Indian gaming is generating money and lawmakers want a piece of the action. The different propositions are just a way for lawmakers to get their hands in the pockets of tribal people. It is apparent they do no care that money will be taken away from the very people who need it the most.

Danehy told it like it is.

--Jay McKenzie, ex-Director
Tribal Employment Rights Office
Tohono O'odham Nation


Voting for Amphi

To the Editor,

There are three candidates running for two positions on the Amphitheater Governing Board (The Skinny, October 17). Of the three, Patricia Clymer and Doug Reed offer the best hope for dedicated leadership. Jeff Grant, on the other hand, is too connected to the past. So connected, in fact, that one cannot tell the difference.

Grant chaired the failed campaign for Mike Bernal's attempt to retain his position on the board. Bernal was opposed to a "call to the audience" at governing board meetings, even going as far to get the Amphitheater taxpayers to pay for a ridiculous legal opinion calling such public comment "illegal" at board meetings. Bernal, of course, lost easily. Grant was appointed to the "budget committee" by Virginia Houston. That "committee" ultimately became a recognized farce and it added ammunition to the recall election that threw out Houston along with Grant's other friends, Richard Scott and Gary Woodard.

Grant favors the creation of a school district that only serves the town of Oro Valley. Can such a selfish person adequately represent the children in the "southern" part of the district? I, for one, would like to know why he favors such an "exclusive" district. Is it the colorful diversity he has a problem with? Is it the low economic status he fears? Is it the issue of taxes? Studies show that the Tucson Mall and the Auto Mall pay far more in taxes to Amphitheater and they are located in the "other" part of the district. I know the residents of Oro Valley do not share his point of view.

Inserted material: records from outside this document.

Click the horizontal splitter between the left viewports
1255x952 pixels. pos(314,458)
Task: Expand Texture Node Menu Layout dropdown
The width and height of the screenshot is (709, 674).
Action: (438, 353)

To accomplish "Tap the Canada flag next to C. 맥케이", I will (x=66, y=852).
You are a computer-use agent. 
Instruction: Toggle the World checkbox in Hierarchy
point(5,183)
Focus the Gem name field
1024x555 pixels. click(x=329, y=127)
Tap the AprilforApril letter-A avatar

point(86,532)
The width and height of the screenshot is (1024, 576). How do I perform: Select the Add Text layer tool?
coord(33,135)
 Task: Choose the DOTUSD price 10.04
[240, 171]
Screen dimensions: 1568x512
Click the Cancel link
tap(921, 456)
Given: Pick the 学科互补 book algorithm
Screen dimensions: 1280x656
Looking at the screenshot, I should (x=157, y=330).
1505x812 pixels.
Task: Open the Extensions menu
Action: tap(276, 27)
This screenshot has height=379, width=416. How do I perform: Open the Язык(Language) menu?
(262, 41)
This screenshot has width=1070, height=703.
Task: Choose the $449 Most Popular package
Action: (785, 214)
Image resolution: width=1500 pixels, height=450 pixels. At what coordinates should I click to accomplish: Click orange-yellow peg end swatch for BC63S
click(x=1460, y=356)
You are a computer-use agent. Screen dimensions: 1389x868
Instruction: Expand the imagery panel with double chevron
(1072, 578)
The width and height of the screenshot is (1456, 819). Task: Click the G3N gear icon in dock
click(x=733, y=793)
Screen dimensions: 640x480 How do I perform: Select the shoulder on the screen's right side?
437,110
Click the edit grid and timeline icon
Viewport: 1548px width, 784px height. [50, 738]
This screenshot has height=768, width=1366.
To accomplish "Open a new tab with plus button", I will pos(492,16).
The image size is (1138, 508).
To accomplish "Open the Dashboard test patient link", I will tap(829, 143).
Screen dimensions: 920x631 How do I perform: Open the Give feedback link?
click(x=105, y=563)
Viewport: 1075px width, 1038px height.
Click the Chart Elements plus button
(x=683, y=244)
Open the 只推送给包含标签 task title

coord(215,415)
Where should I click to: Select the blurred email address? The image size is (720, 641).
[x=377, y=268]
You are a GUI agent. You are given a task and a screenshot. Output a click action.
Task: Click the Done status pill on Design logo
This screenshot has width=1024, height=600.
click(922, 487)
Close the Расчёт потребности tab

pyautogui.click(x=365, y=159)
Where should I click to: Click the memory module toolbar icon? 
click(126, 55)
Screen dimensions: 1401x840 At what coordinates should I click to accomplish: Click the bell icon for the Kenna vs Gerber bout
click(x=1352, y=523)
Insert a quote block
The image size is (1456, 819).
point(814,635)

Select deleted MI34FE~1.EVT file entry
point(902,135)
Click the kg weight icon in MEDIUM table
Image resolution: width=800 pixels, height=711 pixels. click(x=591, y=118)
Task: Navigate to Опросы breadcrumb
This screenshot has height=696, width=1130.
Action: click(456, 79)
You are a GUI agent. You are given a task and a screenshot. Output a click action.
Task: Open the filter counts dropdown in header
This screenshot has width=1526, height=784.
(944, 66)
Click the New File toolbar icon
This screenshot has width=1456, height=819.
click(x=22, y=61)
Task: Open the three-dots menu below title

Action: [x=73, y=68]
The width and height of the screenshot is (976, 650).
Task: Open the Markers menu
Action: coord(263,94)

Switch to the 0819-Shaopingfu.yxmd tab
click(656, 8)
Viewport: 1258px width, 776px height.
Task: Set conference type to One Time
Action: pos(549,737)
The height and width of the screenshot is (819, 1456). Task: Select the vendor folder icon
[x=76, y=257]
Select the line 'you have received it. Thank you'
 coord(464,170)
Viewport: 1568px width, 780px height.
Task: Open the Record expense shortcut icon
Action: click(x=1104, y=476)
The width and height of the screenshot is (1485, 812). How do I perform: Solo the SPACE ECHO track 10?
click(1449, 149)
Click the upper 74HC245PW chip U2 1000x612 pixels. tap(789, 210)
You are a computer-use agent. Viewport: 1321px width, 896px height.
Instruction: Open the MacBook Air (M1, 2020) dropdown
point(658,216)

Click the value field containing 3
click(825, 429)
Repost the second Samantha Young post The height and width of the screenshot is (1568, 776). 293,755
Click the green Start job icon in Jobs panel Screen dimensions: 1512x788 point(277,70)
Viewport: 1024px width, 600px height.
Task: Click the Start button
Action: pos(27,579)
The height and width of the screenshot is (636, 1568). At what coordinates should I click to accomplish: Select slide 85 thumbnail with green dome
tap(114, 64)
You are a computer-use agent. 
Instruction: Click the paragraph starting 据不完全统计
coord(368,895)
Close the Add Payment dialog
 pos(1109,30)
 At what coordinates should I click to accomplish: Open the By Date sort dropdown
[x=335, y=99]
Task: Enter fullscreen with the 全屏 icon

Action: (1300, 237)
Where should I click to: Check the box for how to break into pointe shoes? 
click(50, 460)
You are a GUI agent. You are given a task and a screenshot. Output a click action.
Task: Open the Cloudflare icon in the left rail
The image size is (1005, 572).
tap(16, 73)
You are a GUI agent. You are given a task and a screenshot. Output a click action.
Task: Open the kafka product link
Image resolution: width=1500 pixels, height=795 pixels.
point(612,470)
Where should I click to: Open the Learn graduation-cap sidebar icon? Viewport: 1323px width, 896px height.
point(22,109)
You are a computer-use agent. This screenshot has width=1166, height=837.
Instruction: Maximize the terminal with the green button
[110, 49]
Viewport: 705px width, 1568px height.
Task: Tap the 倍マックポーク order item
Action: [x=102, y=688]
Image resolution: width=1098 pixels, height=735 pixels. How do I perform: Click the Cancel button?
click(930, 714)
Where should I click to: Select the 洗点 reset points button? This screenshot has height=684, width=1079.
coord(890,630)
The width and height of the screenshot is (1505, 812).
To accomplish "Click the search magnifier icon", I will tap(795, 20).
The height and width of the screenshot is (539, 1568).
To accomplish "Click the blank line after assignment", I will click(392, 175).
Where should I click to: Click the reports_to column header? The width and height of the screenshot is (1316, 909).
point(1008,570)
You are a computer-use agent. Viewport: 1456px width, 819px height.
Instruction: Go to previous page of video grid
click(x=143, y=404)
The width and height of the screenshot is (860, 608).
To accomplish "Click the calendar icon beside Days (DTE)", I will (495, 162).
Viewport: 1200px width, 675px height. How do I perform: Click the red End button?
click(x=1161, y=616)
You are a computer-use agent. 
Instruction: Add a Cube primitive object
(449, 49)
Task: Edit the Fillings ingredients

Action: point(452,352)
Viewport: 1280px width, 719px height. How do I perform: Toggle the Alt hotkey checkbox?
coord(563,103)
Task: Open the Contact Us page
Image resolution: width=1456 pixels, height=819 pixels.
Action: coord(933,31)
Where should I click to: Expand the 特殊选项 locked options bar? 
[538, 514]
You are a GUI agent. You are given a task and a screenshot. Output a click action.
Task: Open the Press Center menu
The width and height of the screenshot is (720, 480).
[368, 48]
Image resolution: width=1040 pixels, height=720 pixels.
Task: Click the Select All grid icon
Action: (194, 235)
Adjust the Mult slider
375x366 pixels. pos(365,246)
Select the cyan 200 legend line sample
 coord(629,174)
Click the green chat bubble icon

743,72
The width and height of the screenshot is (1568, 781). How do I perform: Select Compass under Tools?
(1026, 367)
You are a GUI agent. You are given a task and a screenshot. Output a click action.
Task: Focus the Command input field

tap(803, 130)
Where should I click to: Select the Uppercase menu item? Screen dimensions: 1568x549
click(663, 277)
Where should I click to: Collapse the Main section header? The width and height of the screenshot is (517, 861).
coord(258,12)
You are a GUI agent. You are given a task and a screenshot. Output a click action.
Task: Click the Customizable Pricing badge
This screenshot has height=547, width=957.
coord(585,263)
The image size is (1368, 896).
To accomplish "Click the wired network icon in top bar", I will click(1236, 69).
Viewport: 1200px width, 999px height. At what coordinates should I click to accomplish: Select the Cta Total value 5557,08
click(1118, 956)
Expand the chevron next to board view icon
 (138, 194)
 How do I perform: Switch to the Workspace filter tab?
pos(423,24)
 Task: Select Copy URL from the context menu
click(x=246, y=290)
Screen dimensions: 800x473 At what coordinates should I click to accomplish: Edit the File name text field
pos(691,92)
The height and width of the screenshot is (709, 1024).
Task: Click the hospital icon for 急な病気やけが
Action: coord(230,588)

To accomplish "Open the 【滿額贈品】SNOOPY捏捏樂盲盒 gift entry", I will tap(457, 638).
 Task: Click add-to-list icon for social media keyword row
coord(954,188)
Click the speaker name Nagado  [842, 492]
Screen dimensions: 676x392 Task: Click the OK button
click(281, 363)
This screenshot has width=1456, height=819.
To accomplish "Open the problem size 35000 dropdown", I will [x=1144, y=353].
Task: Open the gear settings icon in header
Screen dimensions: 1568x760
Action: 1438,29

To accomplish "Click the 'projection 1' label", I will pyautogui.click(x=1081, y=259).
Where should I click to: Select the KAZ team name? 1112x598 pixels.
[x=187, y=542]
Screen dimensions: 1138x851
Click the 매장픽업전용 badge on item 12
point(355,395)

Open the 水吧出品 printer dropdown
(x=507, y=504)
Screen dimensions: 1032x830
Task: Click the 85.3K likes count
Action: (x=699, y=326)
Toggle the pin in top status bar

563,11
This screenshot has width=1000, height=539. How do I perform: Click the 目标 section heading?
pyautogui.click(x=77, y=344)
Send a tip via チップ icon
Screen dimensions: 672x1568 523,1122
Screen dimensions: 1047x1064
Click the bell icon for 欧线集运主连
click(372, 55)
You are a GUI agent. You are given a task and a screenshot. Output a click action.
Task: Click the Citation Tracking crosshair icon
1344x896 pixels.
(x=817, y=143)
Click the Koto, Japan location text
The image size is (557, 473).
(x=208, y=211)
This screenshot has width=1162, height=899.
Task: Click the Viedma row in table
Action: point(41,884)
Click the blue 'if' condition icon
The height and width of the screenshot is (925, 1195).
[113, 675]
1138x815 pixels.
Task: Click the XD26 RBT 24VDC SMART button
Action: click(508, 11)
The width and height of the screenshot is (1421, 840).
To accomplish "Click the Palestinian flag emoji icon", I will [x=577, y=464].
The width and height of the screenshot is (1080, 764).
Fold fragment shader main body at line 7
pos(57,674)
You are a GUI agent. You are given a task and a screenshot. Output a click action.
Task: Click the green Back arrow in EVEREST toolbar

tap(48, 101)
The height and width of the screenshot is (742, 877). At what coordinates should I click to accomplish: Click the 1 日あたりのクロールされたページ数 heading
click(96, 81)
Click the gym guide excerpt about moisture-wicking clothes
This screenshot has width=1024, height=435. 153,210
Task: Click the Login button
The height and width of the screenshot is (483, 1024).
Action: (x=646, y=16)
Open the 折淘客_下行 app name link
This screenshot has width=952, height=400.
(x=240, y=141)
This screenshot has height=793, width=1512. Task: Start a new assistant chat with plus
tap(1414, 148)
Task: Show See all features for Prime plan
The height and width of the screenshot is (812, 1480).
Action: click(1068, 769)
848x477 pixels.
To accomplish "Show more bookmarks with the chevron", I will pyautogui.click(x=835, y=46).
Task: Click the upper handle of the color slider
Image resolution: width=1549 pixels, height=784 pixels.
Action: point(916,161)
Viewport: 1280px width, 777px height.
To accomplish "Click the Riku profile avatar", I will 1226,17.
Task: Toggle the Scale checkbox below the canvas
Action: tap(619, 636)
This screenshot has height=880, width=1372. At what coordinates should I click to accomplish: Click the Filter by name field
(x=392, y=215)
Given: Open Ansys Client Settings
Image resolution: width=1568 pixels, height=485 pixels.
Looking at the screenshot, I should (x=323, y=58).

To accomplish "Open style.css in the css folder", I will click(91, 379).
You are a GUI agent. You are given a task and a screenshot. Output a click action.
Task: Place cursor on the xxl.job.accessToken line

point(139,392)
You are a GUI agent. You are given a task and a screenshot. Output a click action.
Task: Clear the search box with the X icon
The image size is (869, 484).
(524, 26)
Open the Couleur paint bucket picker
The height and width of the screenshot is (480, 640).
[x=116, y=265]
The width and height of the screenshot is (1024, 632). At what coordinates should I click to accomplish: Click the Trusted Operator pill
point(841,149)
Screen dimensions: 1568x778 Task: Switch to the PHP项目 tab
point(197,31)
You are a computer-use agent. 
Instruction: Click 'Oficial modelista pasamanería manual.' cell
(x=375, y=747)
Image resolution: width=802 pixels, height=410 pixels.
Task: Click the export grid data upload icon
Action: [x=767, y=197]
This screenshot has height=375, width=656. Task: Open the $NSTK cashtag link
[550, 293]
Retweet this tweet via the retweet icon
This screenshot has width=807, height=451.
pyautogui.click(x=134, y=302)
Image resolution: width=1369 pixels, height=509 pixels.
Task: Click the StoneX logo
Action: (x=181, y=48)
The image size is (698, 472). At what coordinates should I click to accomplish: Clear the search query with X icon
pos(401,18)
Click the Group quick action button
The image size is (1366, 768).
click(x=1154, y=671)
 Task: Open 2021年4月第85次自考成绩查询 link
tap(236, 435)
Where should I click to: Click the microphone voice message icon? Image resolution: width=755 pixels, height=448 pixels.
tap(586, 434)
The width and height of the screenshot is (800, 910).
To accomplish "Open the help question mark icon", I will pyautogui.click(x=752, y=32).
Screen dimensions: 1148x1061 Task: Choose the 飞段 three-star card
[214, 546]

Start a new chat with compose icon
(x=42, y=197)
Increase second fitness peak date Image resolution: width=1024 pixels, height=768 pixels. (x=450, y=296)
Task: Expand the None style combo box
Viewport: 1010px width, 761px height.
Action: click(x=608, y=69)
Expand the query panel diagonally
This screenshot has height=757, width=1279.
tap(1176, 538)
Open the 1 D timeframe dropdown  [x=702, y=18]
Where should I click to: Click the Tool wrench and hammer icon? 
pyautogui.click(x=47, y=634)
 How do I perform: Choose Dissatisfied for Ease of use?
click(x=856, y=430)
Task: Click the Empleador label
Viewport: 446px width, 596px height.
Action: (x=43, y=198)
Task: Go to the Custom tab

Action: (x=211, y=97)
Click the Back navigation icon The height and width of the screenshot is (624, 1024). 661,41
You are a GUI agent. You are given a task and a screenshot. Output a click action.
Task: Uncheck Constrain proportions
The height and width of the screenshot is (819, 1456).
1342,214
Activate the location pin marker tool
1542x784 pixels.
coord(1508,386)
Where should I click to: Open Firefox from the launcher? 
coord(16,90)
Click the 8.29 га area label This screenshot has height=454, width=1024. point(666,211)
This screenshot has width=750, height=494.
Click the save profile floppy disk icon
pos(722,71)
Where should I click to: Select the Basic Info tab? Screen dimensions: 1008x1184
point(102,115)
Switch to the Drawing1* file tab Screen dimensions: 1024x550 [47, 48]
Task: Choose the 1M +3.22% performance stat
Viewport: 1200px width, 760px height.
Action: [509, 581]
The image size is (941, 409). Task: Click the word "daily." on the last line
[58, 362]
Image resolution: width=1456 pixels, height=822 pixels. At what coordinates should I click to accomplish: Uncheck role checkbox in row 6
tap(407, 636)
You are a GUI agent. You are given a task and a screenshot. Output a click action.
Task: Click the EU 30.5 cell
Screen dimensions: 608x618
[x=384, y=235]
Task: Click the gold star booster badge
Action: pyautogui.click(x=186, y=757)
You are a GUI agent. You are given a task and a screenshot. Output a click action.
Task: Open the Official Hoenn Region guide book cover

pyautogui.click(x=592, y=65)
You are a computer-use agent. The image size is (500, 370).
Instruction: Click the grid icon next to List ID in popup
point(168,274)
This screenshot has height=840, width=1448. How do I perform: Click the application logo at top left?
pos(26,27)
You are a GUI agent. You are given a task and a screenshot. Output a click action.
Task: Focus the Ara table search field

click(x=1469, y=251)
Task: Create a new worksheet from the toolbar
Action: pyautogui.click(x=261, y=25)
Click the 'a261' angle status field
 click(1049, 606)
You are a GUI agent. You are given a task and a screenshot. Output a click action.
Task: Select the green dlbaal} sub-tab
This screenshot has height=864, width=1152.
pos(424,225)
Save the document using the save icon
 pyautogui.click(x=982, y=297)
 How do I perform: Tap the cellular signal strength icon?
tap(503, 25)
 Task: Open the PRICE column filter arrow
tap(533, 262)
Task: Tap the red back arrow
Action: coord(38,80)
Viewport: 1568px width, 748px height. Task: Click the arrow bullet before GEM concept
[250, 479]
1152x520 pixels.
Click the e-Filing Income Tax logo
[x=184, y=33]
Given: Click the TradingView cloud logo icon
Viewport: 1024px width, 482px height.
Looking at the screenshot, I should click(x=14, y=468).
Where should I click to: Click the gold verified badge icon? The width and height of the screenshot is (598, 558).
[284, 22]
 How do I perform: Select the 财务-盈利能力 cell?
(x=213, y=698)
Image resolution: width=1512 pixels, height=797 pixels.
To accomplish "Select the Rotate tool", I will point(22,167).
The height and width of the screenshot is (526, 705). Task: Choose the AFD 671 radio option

There is only one central administrator and one principal left from the disaster that was Amphitheater. We kicked out the old board and we welcomed the "retirements" of the administrators. We are now under an order from the Attorney General to conduct our business properly because of the methods Grant's friends employed to run our district.

I urge the voters to remember the past and look to the future when they vote on November 5. Please vote for Clymer and Reed.